Second, members should understand what items will negatively impact their FICO score:

  • Late payments and derogatory public records
  • A low level of “percent available” on individual revolving accounts* and total revolving accounts
  • Closing revolving accounts (especially those that have been open a long time)
  • Having a lender lower the limit on a revolving account or not report the limit on a revolving account
  • Multiple new accounts in a short period of time
  • Making payments on old (more than seven years) bad debts
  • Having loans at “second tier” finance companies

If you would like to re-post information from this article, please cite Callahan and Associates, the author’s name, and Brett Christensen as sources. This information is excerpted from the training webinar, The Number One Member Education Opportunity, hosted by Brett Christensen and sponsored by Callahan and Associates. For complete information, click here.

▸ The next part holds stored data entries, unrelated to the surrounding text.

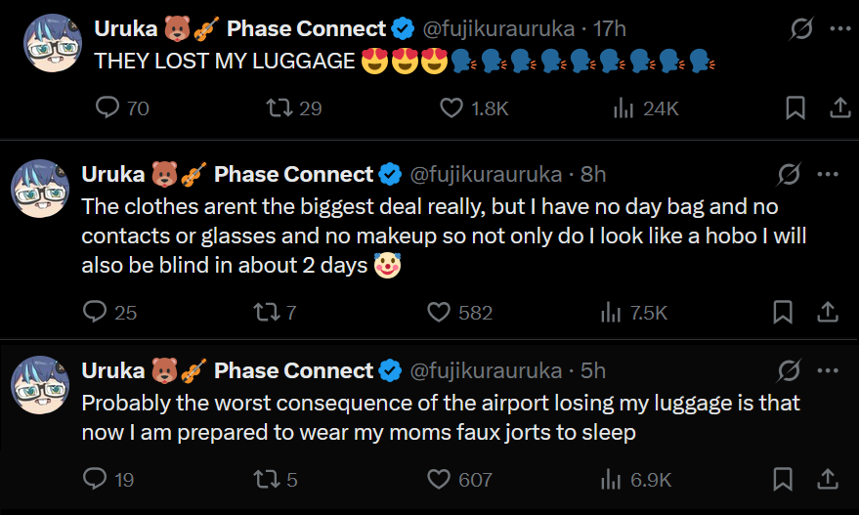Open the more options menu on first tweet
859x515 pixels.
click(x=839, y=29)
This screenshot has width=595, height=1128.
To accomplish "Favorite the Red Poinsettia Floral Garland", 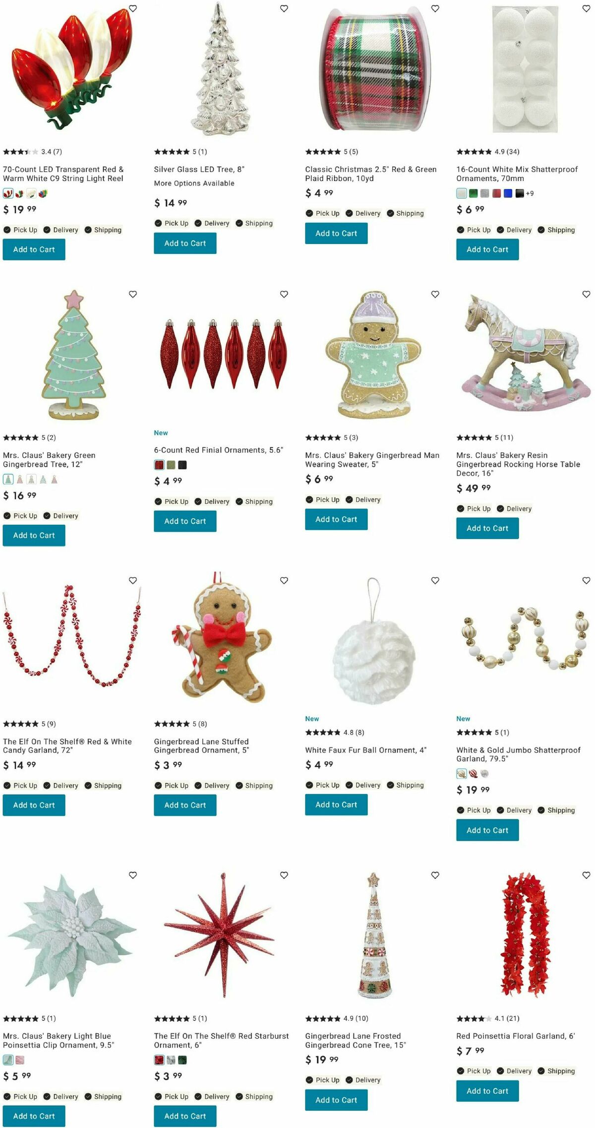I will click(586, 876).
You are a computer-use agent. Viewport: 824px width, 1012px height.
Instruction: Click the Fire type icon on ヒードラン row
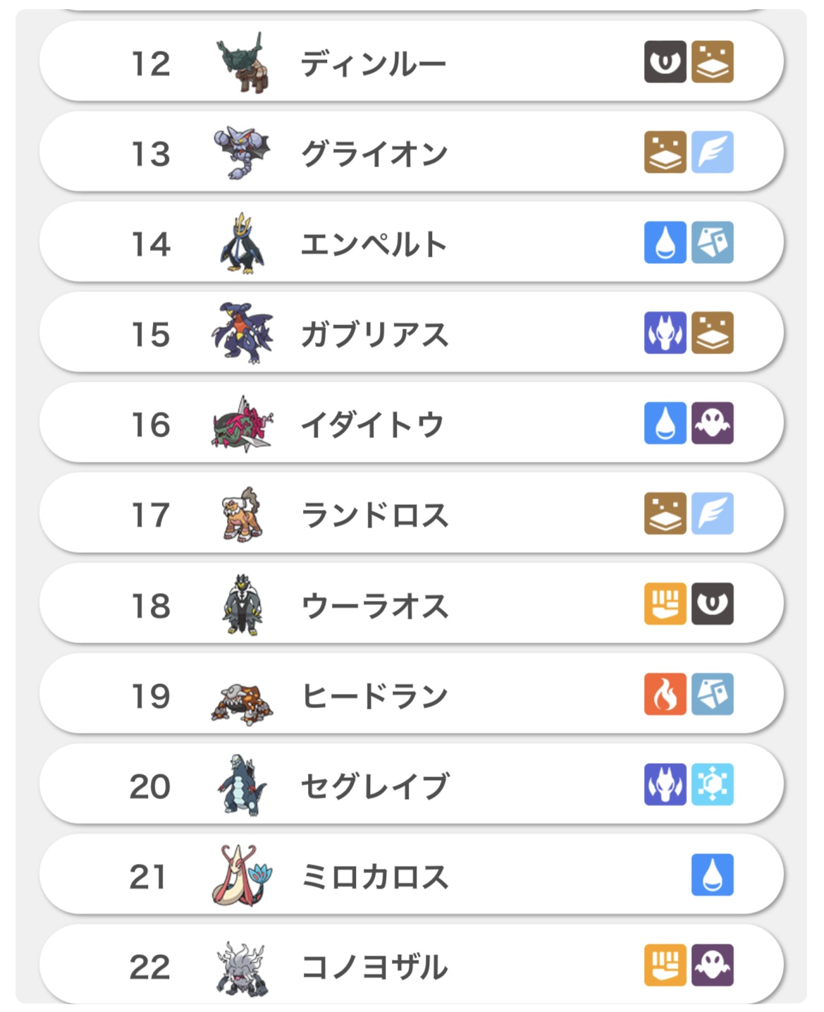[665, 694]
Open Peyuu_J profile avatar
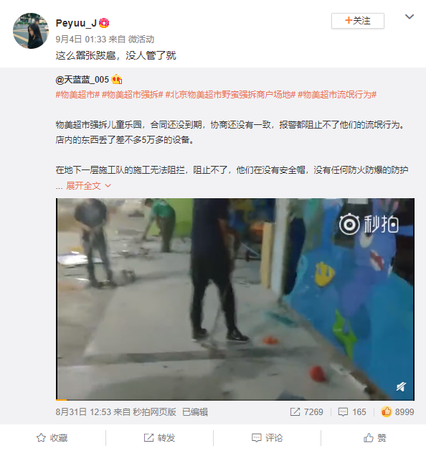This screenshot has width=426, height=451. 31,31
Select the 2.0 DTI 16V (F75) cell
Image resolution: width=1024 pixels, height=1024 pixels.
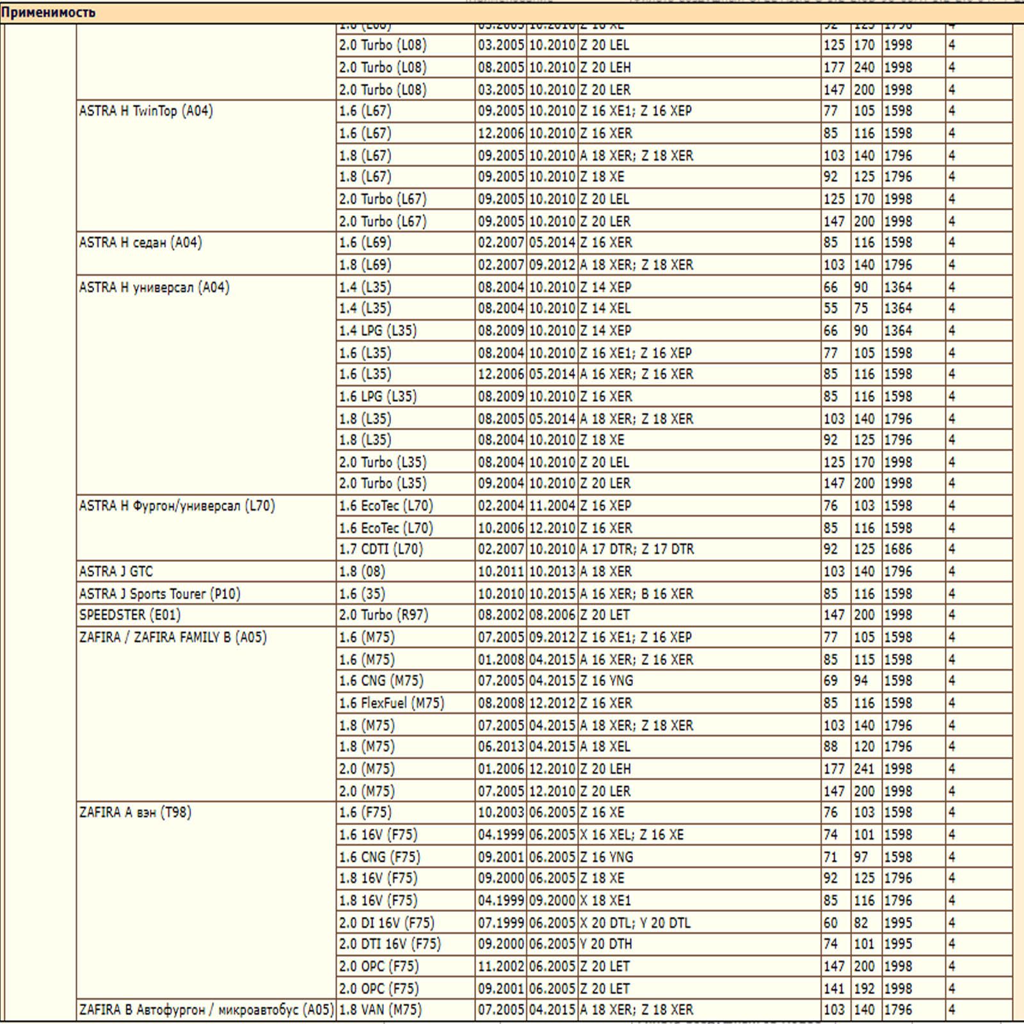tap(390, 944)
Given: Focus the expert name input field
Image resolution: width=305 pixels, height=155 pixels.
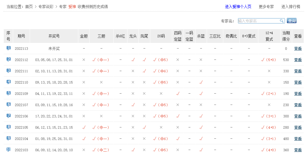Looking at the screenshot, I should 258,21.
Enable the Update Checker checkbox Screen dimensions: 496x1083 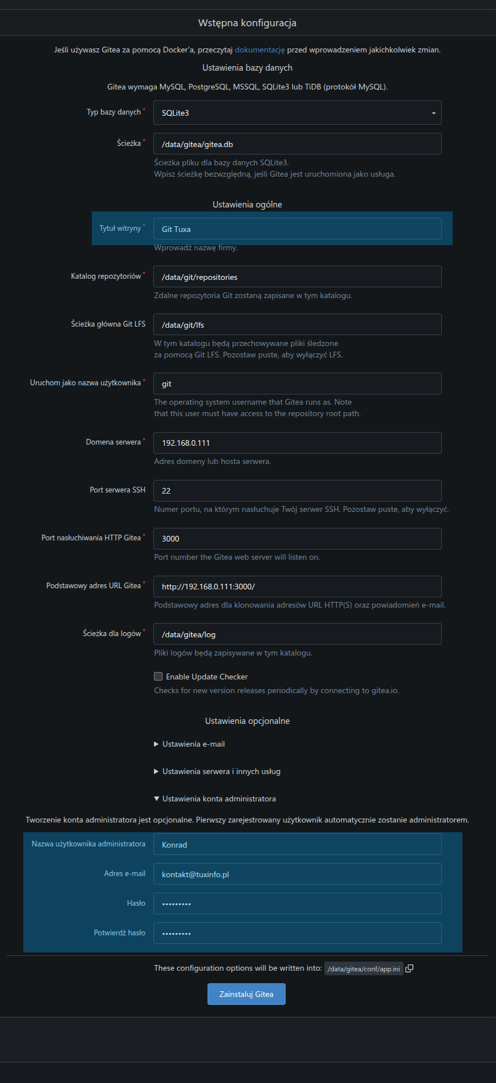coord(158,677)
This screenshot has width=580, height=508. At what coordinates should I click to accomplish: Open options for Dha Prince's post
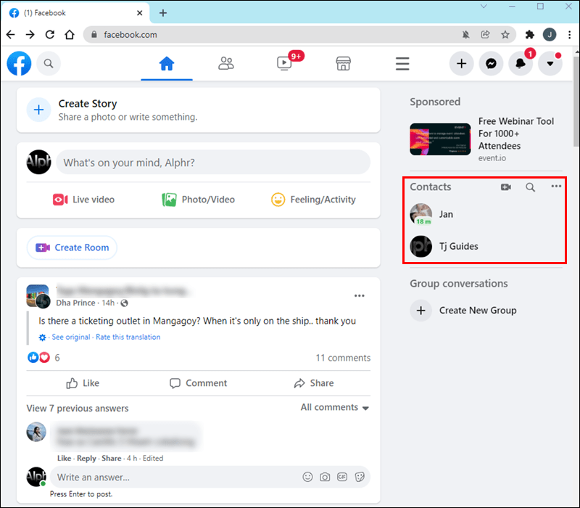[x=359, y=295]
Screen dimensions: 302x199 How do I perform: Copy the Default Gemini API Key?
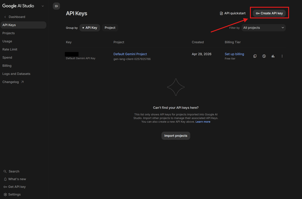255,56
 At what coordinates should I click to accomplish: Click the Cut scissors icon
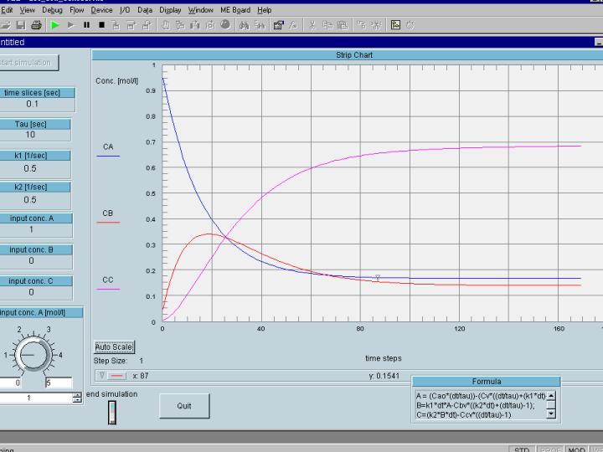point(312,25)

*Revolving Account - Requires a specified minimum payment each month, provides a maximum amount that you can charge and allows you to carry a balance. Major credit cards are an example.




Jan. 22, 2007


  • A real piece of work for people like us who would intend to know more of Credits & Credit ratings especially sitting thousands of miles away from America
  • Great questions Joan! I consulted with Brett Christensen, the consumer lending expert who hosted a Callahan sponsored webinar on FICO Score training, and here's what he had to say: "I would recommend that a person NOT close any revolving credit card accounts when doing a balance transfer. You want to keep them open so that their limits will report on your credit and thus help your capacity calculation. Closing cards is not a big deal if you have high limits on cards and very low balances, but it can really ding a score if a member has credit card balances at all (and a balance transfer implies that they do have balances). The bottom line is that I would not ever close one of my credit card accounts."
    Mary Royston, Author
  • Mary, this is an excellent article. While I do not deal directly with our members it is good information to have. Personally speaking, I have a question that maybe you can answer - when moving debt from one credit card to a 0% credit card, is it recommended to cancel the credit card you no longer want or need? Also, what if there are a lot of accounts to cancel? Thanks!